Notably, Ste24 is highly conserved through evolution — so much so that the human version, ZMPSTE24, can stand in for its yeast counterpart, the researchers found. This remarkable feature allowed the team to begin functionally dissecting how natural variation in the human protein might impact its unclogging function. By scouring different genetic variants in ZMPSTE24 identified with the help of the AMP T2D-GENES Consortium, they discovered versions whose function was impaired. Initial data suggests that some of these loss-of-function mutants may be more common in type 2 diabetes patients than those without the disease — suggesting that a less-than-robust declogger could possibly contribute to type 2 diabetes progression.

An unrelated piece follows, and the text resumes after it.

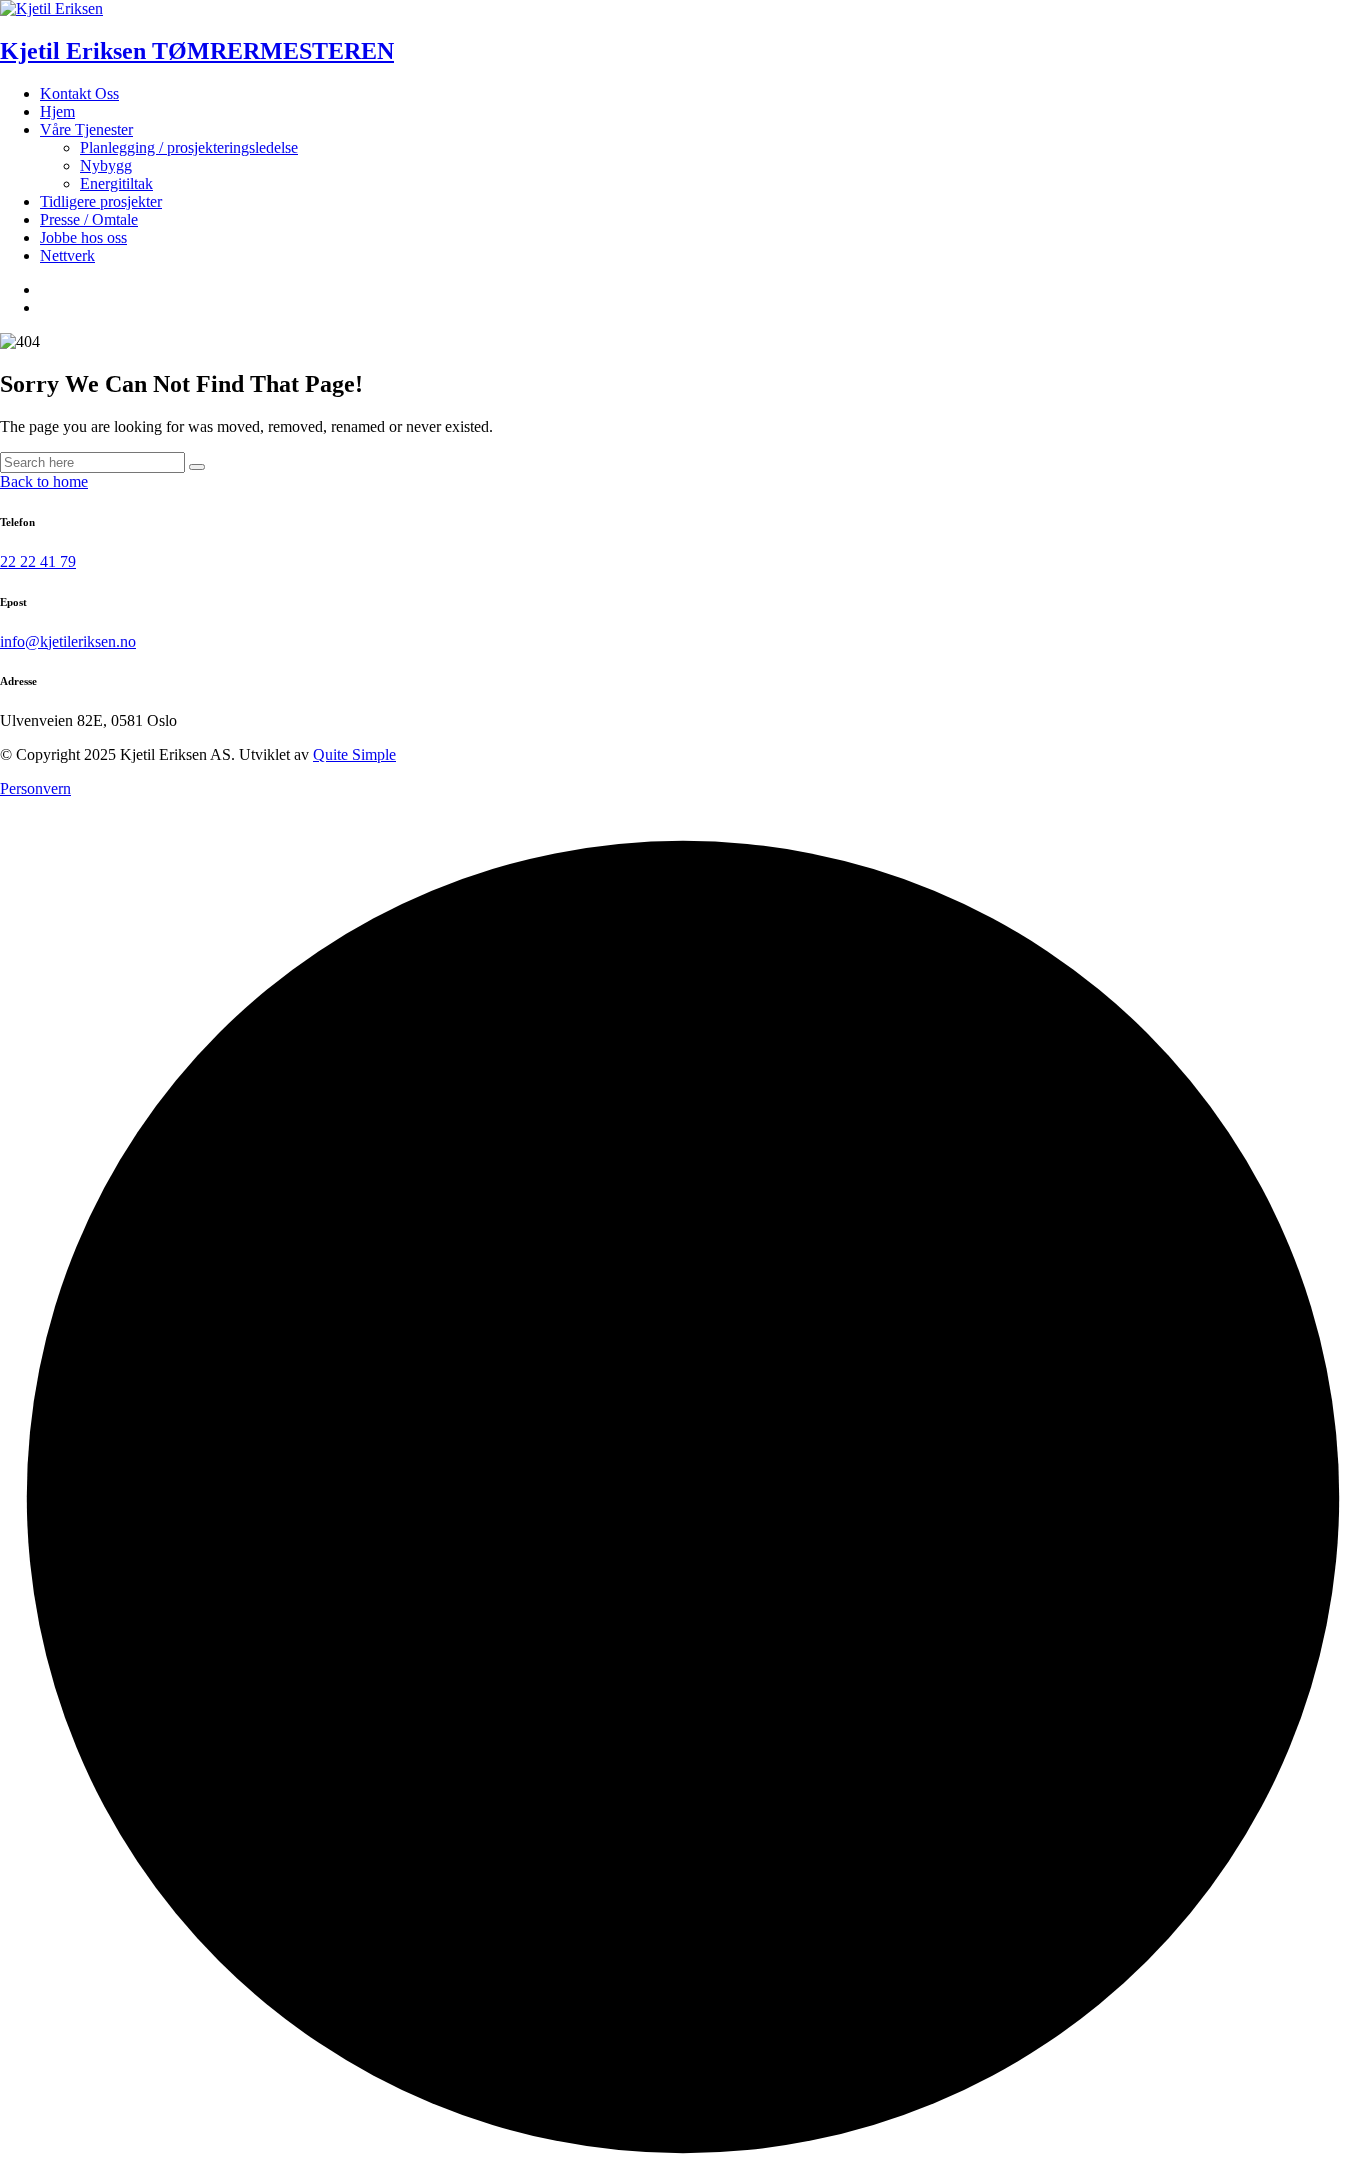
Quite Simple (354, 754)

More work is needed to fully decipher the biology of Ste24, IAPP toxicity, and type 2 diabetes. Nevertheless, Kayatekin hopes that his innovative yeast model will prove to be as powerful a tool for illuminating the molecular underpinnings of disease as the ones that preceded it.
Funding for this work was provided by Whitehead Institute, the Picower Institute at MIT, the University of Texas, M.D. Anderson Center, the Howard Hughes Medical Institute, the Glenn Foundation for Medical Research, the Eleanor Schwartz Charitable Foundation, the Edward N. and Della L. Thome Foundation, the JPB Foundation, the Robert A. and Renee E. Belfer Foundation, the National Institutes of Health, the Canadian Institute of Health Research, and the U.S. Department of Defense. The researchers received additional support from the American Italian Cancer Foundation, the American Parkinson’s Disease Foundation, and the Helen Hay Whitney Foundation.